Uprooted from home base for almost five years (I was in the US for school, then work), I came back to everything new. Tony and I got married within the month, and took residence in Manila.
A totally different world! I had a new surname, a new home in a city, new neighbors, a new roommate, and new responsibilities.
My new husband envisioned me to be a full-time housewife, waiting for him to come home from work, with the house all tidied up, and the food warmed.
I was a miscast.
Seeing me so bored after two months, he suggested applying for a teaching job. So I sent out a dozen resumes to different schools. Not one replied.
On our 5th month, I was a certified kitchen fiasco. Housework refrigerated my brain.
So then he had this brilliant idea, "You love to write, right?"
"Write!"
He said he’d recommend me to Lyle Little, the American CEO of then the largest ad agency in the world. Grace, I said silently.
Lyle made me go through a battery of tests, after which I was hired.

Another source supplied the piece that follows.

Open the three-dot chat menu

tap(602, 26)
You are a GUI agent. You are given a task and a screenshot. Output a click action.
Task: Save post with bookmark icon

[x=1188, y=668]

More grace.
I had no idea what the job entailed, except that it had something to do with writing.
On my first day, my boss asked me to write a five-minute story about a fertilizer. After poring over piles of references, I had a story.
"Excellent!” my boss said. “Now, prune it down to two minutes without losing your creativity and the information.”
"You're kidding me!" I laughed.
"Nope, that's copy writing," he grinned.
After another hour, I had my magnum opus. Why, I actually enjoyed the exercise!
"Excellent!" my boss said it again. "Now, chop it down further into a 30-second radio commercial."
"Thirty seconds?!" I screeched, thinking it was mission impossible. But I was excited to try it.
"Excellent!" he said for the third time.
On day one, I got my job description down pat.
Albert Einstein was right when he said, "If you can't explain it simply, you don't understand it well enough."
That, in essence, was my first lesson in advertising.
Then, after leaving advertising, that was my first rule in writing books about grace.